* [Work request] When you output the entries, begin with the first line and end with the line containing "[分享至 Facebook] (492, 487)", keeping each line exactly as it is.

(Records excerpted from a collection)
=======
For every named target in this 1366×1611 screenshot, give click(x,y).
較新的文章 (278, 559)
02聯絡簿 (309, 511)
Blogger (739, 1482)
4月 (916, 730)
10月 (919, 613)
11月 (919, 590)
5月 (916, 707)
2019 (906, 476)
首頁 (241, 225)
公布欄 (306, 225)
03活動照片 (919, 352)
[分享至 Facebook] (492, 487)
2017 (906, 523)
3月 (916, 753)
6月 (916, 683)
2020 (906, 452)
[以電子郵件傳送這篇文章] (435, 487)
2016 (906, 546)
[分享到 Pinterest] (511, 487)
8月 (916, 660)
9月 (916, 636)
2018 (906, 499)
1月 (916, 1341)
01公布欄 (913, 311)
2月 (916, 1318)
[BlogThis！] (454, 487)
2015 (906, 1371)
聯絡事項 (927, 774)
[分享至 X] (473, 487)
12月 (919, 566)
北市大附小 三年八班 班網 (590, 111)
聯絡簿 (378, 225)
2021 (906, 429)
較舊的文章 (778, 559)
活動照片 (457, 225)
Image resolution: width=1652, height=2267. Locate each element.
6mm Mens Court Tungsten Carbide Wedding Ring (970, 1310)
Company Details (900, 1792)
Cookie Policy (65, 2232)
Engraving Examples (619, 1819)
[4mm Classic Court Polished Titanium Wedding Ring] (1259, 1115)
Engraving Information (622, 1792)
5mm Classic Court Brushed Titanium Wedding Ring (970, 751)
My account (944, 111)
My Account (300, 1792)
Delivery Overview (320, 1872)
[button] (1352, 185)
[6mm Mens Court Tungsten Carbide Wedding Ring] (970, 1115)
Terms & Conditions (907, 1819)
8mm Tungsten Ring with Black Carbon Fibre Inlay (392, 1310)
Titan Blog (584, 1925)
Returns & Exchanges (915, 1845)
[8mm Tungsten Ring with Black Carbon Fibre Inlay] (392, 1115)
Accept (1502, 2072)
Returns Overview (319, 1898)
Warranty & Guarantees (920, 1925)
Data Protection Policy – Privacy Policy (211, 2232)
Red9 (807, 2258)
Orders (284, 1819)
=======
* [Written response]
For every named target in this 1366×1611 screenshot, give click(x,y).
較新的文章 (278, 559)
02聯絡簿 (309, 511)
Blogger (739, 1482)
4月 (916, 730)
10月 (919, 613)
11月 (919, 590)
5月 (916, 707)
2019 (906, 476)
首頁 (241, 225)
公布欄 (306, 225)
03活動照片 (919, 352)
[分享至 Facebook] (492, 487)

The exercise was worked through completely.